The young man shrugged, and it was confirmed. As far as Sorcha was concerned, witches and warlocks, as those untrained or untrainable by the Abbey called themselves, should still be burned as they had been in the old days. This was supposedly a more enlightened age, but those who meddled with the Otherside still deserved to be punished. Nothing but trouble followed in their wake. Among the younger Deacons and novices, there was a growing movement that felt these untrained were as entitled as Deacons to reach for the power; a belief that they were as worthy of it as any from the Order.
Such foolish ideas. As Sorcha watched the distant ship on the horizon, pushed along by winds of its own making, she felt an angry knot develop in the pit of her stomach. People using Otherside powers made her skin crawl, but to tap into it merely to get your ship ticking along faster was madness.
She was just about to turn around and let the Captain know that they were in no danger from the storm, when Merrick’s Sight once more leapt up around her. The world plunged into red, violent patterns.

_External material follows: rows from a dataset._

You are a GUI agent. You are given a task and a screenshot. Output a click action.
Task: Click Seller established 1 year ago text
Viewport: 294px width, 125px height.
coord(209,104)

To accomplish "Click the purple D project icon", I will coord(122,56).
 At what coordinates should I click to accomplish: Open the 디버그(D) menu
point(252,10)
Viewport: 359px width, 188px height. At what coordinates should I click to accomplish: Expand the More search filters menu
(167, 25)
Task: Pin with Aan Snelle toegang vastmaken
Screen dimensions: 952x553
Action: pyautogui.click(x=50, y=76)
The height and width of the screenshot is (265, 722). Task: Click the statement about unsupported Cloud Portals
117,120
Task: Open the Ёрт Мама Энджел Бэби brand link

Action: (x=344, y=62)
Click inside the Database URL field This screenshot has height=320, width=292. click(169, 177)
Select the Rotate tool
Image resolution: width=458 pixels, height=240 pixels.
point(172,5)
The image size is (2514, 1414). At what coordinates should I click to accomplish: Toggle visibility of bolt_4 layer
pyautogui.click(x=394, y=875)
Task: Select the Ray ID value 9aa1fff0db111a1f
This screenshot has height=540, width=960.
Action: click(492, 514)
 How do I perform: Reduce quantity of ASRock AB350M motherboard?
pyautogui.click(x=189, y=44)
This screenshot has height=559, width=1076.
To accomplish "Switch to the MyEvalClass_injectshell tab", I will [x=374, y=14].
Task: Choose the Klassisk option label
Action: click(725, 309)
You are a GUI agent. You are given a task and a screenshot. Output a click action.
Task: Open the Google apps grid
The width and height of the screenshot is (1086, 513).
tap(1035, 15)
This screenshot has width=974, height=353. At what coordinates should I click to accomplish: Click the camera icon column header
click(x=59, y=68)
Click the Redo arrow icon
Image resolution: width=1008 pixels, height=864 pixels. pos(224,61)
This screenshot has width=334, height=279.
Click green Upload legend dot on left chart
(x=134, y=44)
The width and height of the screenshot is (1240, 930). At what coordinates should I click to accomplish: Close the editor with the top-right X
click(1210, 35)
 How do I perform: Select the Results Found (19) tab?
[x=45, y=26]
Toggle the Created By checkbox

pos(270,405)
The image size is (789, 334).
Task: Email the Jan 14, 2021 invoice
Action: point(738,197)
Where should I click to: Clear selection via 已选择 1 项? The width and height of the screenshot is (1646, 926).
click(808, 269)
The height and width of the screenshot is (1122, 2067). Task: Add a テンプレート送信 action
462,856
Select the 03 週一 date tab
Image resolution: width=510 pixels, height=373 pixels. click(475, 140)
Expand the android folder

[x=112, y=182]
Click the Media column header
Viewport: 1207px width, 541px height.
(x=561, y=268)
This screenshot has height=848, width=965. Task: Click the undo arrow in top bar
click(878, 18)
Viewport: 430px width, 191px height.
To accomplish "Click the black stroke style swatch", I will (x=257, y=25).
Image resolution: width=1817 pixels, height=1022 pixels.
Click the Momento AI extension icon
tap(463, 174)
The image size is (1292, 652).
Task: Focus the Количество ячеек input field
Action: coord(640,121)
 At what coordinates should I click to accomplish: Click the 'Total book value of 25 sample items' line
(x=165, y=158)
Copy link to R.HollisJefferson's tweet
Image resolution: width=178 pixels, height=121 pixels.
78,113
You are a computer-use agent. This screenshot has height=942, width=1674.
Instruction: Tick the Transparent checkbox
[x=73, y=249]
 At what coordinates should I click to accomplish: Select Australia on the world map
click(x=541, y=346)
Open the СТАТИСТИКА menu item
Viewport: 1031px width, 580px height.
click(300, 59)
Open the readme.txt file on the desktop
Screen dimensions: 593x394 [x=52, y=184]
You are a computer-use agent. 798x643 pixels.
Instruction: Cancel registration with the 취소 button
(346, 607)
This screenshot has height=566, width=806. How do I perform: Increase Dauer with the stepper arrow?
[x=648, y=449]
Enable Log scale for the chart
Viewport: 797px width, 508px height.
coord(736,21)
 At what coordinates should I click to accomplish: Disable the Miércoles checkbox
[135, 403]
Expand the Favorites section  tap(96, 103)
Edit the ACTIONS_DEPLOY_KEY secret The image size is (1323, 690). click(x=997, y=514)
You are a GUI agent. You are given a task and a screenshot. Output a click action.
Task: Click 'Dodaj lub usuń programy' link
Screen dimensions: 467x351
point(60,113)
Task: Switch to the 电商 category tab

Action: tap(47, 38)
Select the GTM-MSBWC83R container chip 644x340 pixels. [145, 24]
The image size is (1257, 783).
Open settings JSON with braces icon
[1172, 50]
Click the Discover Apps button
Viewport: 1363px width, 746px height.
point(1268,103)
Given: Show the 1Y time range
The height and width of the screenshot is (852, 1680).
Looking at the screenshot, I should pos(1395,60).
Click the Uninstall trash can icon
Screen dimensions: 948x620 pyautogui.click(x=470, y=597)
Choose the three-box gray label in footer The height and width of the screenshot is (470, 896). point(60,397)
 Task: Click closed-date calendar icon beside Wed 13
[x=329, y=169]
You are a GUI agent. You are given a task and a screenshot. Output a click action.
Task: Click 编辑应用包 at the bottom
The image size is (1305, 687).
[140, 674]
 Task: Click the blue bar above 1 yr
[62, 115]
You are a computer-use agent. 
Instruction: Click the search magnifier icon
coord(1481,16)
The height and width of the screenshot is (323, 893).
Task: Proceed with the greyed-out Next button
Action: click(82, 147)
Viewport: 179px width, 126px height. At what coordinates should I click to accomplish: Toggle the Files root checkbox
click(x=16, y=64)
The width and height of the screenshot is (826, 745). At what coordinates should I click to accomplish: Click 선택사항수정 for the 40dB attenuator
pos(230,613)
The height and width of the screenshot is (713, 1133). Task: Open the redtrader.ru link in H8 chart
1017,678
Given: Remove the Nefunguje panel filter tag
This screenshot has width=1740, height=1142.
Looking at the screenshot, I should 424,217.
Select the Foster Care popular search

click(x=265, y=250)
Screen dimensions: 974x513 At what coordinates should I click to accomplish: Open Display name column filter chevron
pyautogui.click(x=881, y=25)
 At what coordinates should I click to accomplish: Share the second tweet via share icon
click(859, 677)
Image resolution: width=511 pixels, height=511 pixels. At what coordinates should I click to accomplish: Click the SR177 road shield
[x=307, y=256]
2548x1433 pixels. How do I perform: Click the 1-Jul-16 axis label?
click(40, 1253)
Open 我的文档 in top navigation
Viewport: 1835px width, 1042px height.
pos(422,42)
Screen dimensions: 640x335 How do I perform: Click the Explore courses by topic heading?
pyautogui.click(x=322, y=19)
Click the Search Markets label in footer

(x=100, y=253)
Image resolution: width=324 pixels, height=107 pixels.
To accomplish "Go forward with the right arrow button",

Merrick cried out, but she didn’t quite hear him over the roaring in her ears. The patterns of geist that had erupted from the water were the least of their problems.
The aberrant geist had woken something in the sea below; something massive. The stench of salt and rotting seaweed hit them all like a club in the face, but it was the noise that caused the crew to howl in terror. A high-pitched keen like a thousand rusted gates swinging open made conscious thought, for a moment, impossible.
Sorcha craned her neck up, watching, stunned, as two giant coiled loops, twice the height of the main mast, snapped out of the water. For a moment, her brain struggled with one thought:
A possession—it’s possessed a creature of the deep.
A great head, scaled and reptilian, punched out of the water only twenty feet to starboard. The eyes, as big as shields, gleamed pitch-black. The distant storm was, indeed, the least of their worries now.
Flicking her head around, she saw Merrick grabbing up that foolish girl he had been making cow eyes at. Nynnia was only just emerging from belowdecks, but she seemed to be an oasis of ridiculous calm in a tempest of terror. Everywhere, the ship was in chaos; sailors were screaming, the Captain was bellowing, and sails and rigging were snapping.
It was impossible to call to Merrick over the monster’s high-pitched keen, the yelling of the sailors and the almighty cracks coming from the dying ship. Instead, she pushed across the Bond. This was no leak; it was a scream.
Follow me. Give me Sight.
Her call must have gotten through, because the air suddenly bloomed. The howl of a falling mast grated at her ears, but now she had the pinpoint accuracy of Sight. The mast seemed to move in slow motion, predictable and easily avoided. She stepped aside nimbly as it crashed to the deck only feet away. Sea spray was flying everywhere, almost blinding her. A huge wave of water, kicked up by the thrashing monster, crashed into her. The taste of salt flooded her senses, enhanced by her shared Sensitivity. At least she had wrapped her cigars up in oilskin. Everything else was soaked. Yet however concerned she might be about her cigars, something else was even more precious.